Warden lifted his head. “Do we have a truce, then?”
“Truce.”
Weeks of dancing around the truth, and just like that, it was over.
A cool tingling started beneath my ribs. Warden laid down his glass and looked at me, and his look pierced me through. It would only take a step to bring us close enough to touch.
Instinct made me glance toward the door. I had heard him turn the key and draw the chain across when he arrived, as we all did when we came in for the night.
The fire crackled as we moved toward each other, as he gathered me into his arms. As I searched the deep, endless pupils of his eyes, I let him learn my face with his hands. He must have known every inch of it, but he traced my features as if he wanted to decipher them.
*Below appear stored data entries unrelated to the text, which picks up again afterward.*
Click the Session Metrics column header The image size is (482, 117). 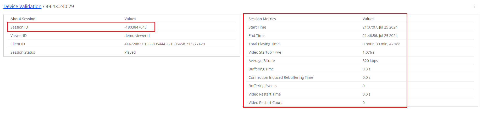[x=262, y=19]
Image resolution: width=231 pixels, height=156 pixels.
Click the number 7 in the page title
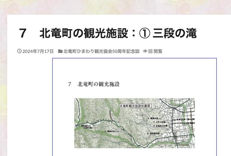[x=22, y=34]
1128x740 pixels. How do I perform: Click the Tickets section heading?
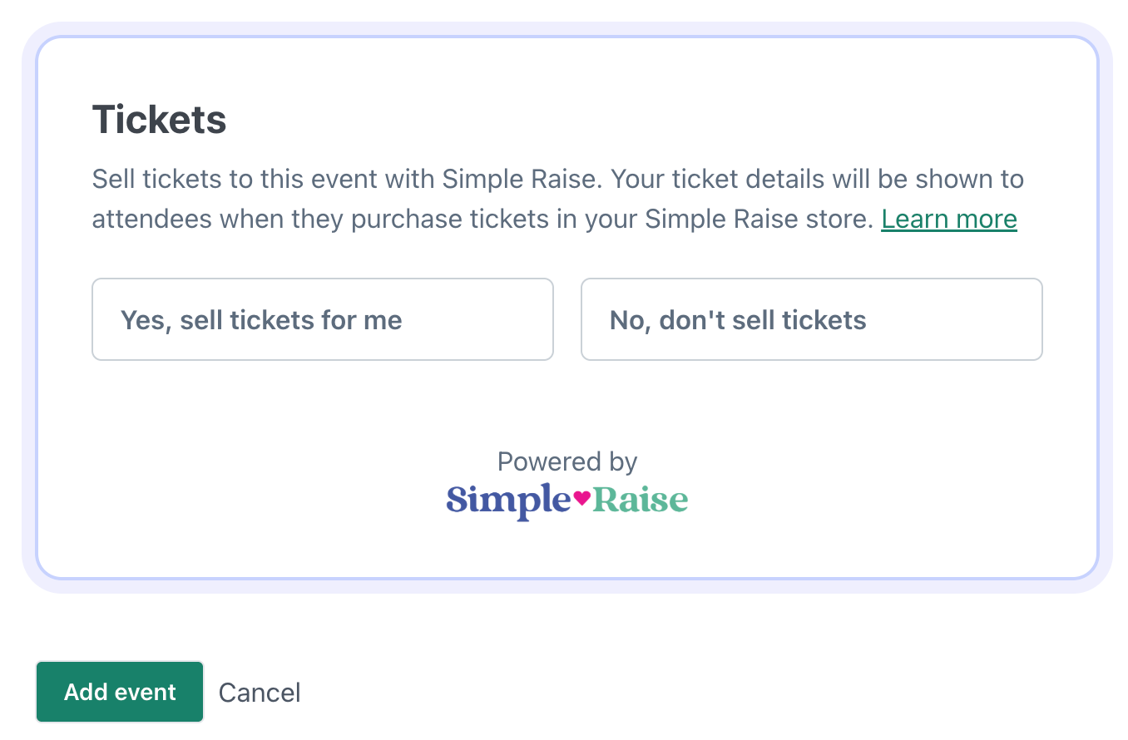[x=159, y=120]
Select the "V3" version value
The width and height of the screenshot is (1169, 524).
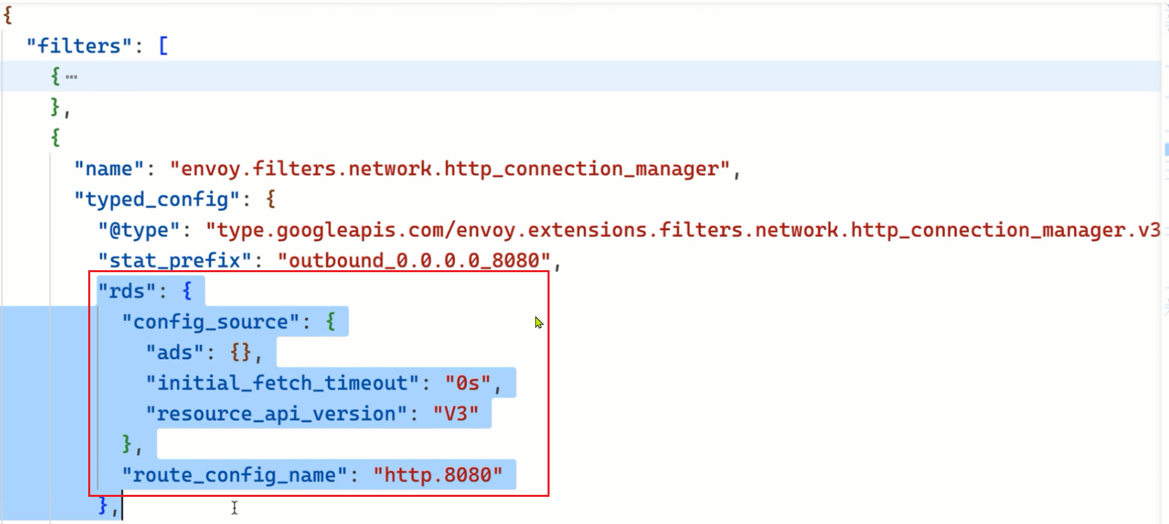point(456,413)
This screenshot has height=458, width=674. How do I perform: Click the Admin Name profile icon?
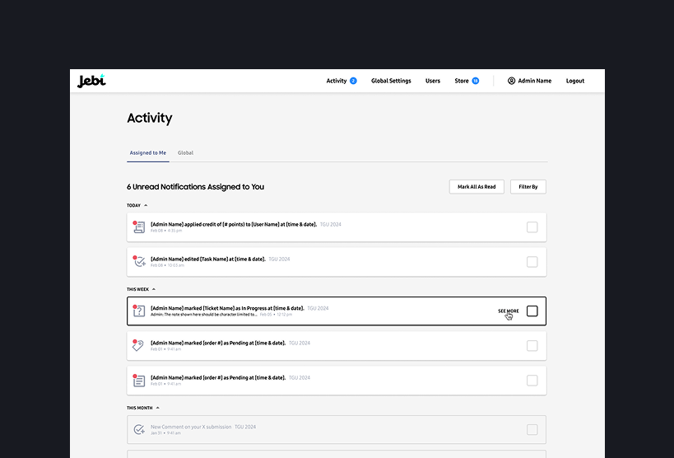(x=511, y=81)
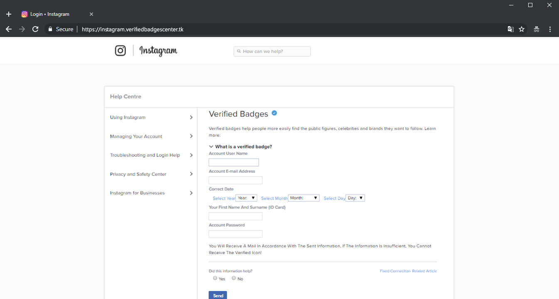Viewport: 559px width, 299px height.
Task: Open the Day dropdown
Action: [x=355, y=198]
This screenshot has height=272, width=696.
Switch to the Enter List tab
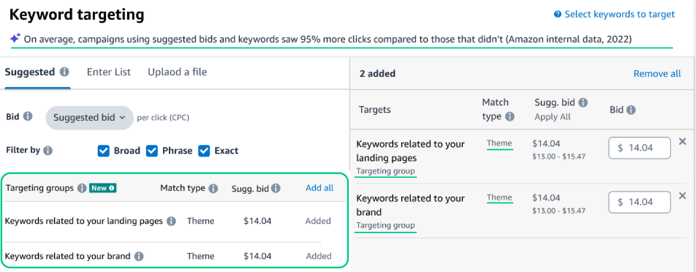[x=109, y=72]
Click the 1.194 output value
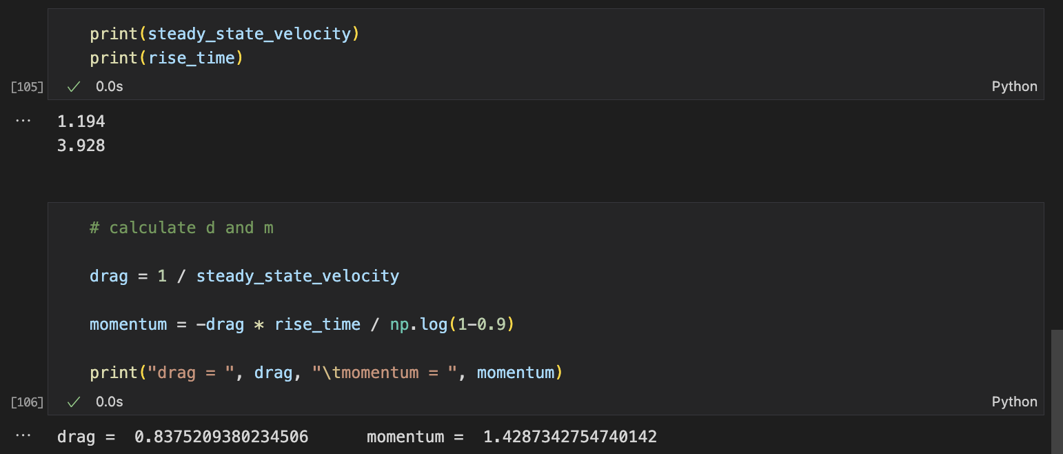Viewport: 1063px width, 454px height. (x=81, y=122)
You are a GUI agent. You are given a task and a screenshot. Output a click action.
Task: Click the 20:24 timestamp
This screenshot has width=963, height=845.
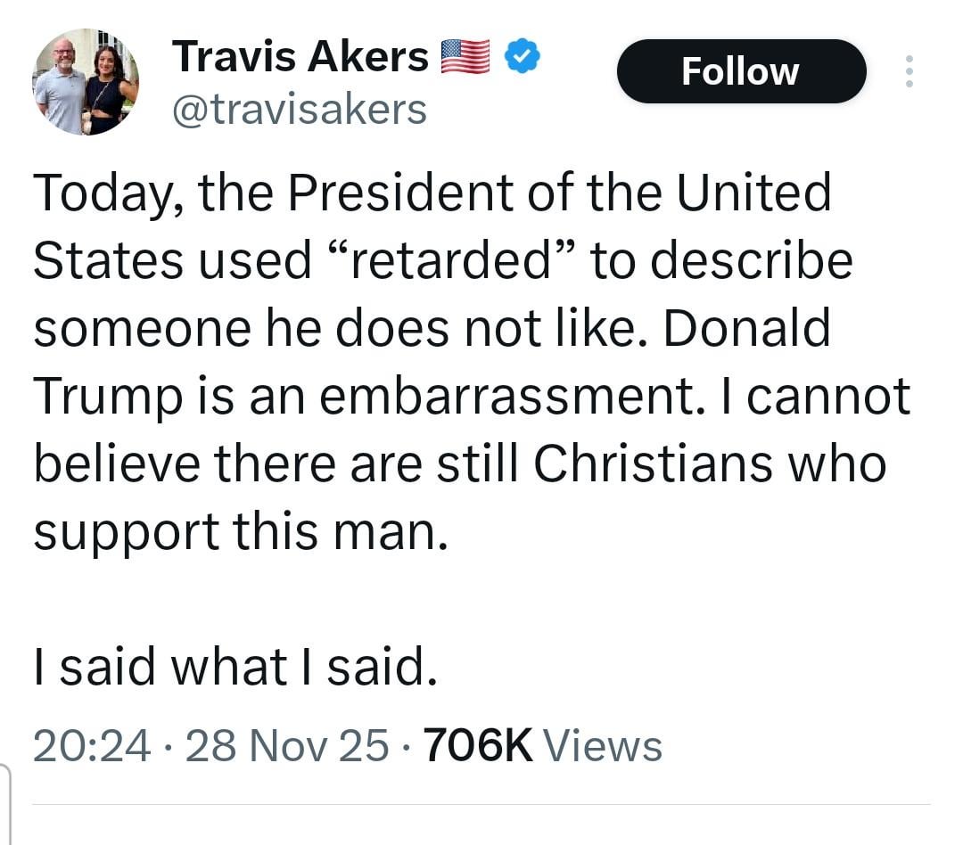coord(91,745)
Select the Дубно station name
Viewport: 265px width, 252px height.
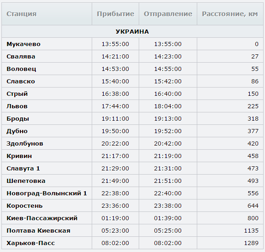[17, 131]
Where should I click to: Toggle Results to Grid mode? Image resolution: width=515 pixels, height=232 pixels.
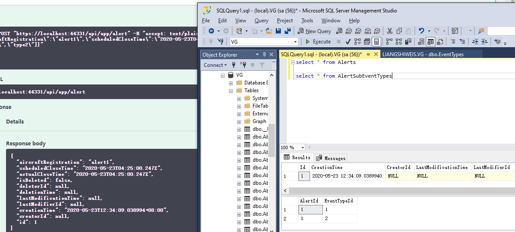point(430,42)
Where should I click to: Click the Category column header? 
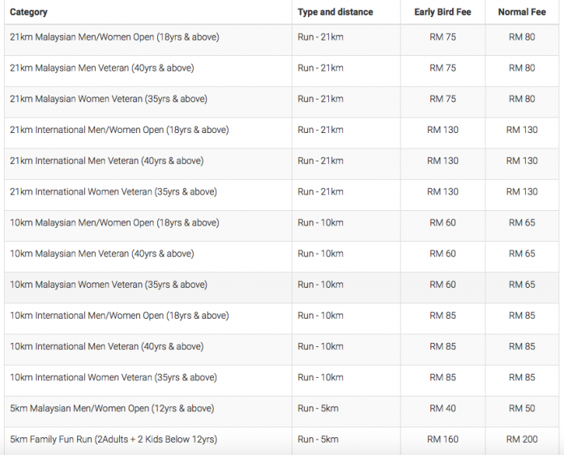tap(28, 12)
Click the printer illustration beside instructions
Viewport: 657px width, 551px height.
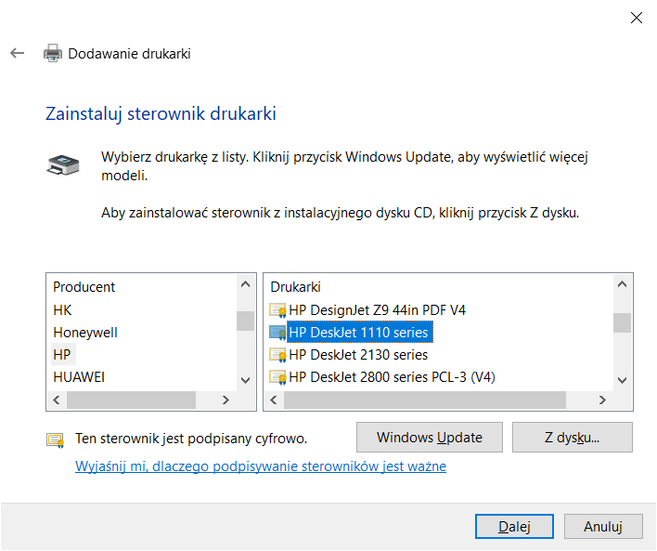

“We shouldn’t start this again.” I rested my head against his chest. “Maybe it’s best if we just . . . let it go.”
Warden said nothing to contradict me. No words of comfort. No white lie to make things easier. After all, it would be best.
“You must think about the risk. The Mime Order would collapse if the Ranthen knew. Everything we’ve worked for—”
He waited for me to continue, but I couldn’t.
“I consider your company worth the risk,” he said into my hair, “but the choice is always yours.”
I drew back and considered his face for a last time. I couldn’t ask any more questions tonight; couldn’t keep second-guessing myself. Jaxon was the liar, the snake in the grass. Warden had earned my trust. I had to let myself believe that he was worthy of it—for now, at least.
I sought his lips first. The choice was mine.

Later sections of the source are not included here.